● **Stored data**

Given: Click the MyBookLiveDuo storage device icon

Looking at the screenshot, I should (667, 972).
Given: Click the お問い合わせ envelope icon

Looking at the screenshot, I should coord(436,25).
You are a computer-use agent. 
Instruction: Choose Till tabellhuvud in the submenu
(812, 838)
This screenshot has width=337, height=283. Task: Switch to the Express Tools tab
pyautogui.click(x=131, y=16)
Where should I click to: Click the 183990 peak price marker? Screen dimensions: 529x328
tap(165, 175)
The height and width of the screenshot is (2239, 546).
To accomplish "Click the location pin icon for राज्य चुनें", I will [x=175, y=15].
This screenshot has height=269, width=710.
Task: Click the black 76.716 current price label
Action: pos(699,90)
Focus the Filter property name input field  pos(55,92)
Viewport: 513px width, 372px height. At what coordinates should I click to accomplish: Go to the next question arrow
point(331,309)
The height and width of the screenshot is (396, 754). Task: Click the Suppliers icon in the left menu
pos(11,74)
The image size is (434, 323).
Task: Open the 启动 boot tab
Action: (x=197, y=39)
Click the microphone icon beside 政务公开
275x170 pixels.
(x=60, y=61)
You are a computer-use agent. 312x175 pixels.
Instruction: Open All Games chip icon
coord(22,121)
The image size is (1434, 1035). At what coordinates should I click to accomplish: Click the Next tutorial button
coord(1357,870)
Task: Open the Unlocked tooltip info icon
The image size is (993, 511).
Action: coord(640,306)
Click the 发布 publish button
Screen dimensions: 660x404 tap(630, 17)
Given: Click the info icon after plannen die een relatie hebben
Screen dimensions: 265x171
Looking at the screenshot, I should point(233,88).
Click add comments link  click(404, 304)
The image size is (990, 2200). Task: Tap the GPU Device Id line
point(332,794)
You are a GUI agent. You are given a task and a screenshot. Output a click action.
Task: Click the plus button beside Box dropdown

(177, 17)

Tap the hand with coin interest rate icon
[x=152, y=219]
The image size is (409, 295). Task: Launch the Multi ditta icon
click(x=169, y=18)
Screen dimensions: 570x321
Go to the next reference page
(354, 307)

● **WHAT THIS TASK INVOLVES**
Set down precisely the lines above between the line holding "The image size is (993, 511)." and the line holding "Click add comments", inclusive, and nothing beyond them.

● **REPLY**
The image size is (993, 511).
Action: coord(640,306)
Click the 发布 publish button
Screen dimensions: 660x404 tap(630, 17)
Given: Click the info icon after plannen die een relatie hebben
Screen dimensions: 265x171
Looking at the screenshot, I should point(233,88).
Click add comments link  click(404, 304)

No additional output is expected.